DALLAS, Nov. 30, 2010 — Children who consistently eat lots of fruits and vegetables lower their risk of having stiff arteries in young adulthood, according to research reported in Circulation: Journal of the American Heart Association.
Arterial stiffness is associated with atherosclerosis, which underlies heart disease. When arteries are stiff, the heart works harder to pump blood.
Researchers compared childhood and adulthood lifestyle factors — including consumption levels of vegetables, fruit, butter and alcohol, as well as smoking and physical activity status — with pulse wave velocity in young adulthood. Pulse wave velocity assesses arterial stiffness.
"When the heart beats, the blood's ejection causes a pulse wave, which travels along the wall of the arterial tree," said Mika Kahonen, M.D., Ph.D., senior study author and professor and chief physician for the Department of Clinical Physiology at Tampere University Hospital in Tampere, Finland. "The velocity of this pulse wave is dependent on the stiffness of the arterial wall; the stiffer the wall, the higher velocity. It is well known that the arterial stiffening process has a major role in the development of cardiovascular diseases.
"To the best of our knowledge, this is the first study looking at the associations between childhood lifestyle risk factors and pulse wave velocity in young adulthood."
The researchers examined lifestyle factors and measured arterial pulse wave velocity of 1,622 participants in the Cardiovascular Risk in Young Finns Study, which followed children ages 3 to 18 for 27 years. They found:
•A pattern of eating fewer vegetables in childhood was associated with higher pulse wave velocity as an adult. The association remained significant when adjusted for traditional cardiovascular risk factors such as high-density lipoprotein, or HDL, (good cholesterol) and low-density lipoproteins (bad cholesterol).

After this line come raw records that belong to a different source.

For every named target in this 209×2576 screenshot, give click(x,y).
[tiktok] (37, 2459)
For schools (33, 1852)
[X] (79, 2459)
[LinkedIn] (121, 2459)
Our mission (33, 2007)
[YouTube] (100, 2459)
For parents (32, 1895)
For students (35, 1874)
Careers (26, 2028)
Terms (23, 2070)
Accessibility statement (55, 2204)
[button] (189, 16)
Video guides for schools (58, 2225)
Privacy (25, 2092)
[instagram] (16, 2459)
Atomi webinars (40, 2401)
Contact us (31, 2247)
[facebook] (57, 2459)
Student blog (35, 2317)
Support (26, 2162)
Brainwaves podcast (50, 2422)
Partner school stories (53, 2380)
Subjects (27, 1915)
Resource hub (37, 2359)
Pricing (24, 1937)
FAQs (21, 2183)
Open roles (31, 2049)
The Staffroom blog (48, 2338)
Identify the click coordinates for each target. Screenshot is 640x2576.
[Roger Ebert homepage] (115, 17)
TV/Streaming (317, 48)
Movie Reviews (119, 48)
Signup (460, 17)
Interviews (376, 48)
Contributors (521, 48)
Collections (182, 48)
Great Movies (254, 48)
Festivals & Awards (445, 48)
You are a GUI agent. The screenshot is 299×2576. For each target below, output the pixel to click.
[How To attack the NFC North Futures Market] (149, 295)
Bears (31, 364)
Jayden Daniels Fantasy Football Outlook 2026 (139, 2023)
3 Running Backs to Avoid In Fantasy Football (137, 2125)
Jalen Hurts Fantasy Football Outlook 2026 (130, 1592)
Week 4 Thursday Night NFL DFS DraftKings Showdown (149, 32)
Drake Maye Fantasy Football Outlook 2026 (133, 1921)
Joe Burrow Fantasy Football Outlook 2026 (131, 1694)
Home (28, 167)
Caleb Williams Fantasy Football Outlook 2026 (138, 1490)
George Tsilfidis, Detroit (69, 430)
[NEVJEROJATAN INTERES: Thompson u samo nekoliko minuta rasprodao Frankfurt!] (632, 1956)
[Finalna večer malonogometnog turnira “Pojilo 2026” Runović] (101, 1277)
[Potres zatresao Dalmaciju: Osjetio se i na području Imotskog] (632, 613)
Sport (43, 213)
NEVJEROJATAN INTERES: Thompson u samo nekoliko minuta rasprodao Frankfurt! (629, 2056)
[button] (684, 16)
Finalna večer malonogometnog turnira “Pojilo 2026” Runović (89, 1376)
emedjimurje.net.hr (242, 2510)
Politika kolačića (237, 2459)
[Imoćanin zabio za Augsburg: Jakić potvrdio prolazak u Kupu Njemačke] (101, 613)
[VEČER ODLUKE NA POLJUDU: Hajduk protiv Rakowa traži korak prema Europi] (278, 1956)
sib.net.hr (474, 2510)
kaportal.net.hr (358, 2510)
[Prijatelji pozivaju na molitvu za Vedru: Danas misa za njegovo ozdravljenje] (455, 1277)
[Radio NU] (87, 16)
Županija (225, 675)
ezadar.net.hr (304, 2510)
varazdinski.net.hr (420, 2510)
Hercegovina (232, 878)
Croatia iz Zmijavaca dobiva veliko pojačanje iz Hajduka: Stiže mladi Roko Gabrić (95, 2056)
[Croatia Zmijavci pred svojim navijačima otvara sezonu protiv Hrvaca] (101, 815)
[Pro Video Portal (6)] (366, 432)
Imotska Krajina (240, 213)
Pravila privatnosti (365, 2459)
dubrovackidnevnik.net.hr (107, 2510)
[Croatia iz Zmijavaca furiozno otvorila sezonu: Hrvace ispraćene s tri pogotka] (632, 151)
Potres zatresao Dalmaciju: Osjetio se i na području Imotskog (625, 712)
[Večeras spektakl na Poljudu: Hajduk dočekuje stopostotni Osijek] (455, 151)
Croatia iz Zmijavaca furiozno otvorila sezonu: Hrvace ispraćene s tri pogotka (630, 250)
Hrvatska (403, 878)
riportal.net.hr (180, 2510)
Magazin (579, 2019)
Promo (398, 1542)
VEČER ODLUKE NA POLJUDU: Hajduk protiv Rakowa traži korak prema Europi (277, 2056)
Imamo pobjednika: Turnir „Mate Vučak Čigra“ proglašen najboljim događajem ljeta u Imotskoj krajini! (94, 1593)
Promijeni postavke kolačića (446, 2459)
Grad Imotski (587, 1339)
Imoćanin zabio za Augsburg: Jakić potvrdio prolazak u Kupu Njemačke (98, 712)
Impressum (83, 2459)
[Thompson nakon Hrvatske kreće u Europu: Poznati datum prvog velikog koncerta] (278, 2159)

•The group with the persistent pattern of eating more vegetables and fruit from childhood to adulthood, had an average 6 percent lower pulse wave velocity compared to those who ate the least vegetables and fruits.
•The number of lifestyle risk factors (low vegetable consumption, low fruit consumption, low physical activity and smoking) in childhood was directly associated with pulse wave velocity as an adult. This association remained significant when adjusted for the number of lifestyle risk factors in adulthood.
"These findings suggest that a lifetime pattern of low consumption of fruits and vegetables is related to arterial stiffness in young adulthood," Kahonen said. "Parents and pediatricians have yet another reason to encourage children to consume high amounts of fruits and vegetables."
Among limitations of the study, researchers derived the data from a self-reported food frequency questionnaire of monthly consumption instead of daily, which could underestimate associations. The study also was limited to white European participants.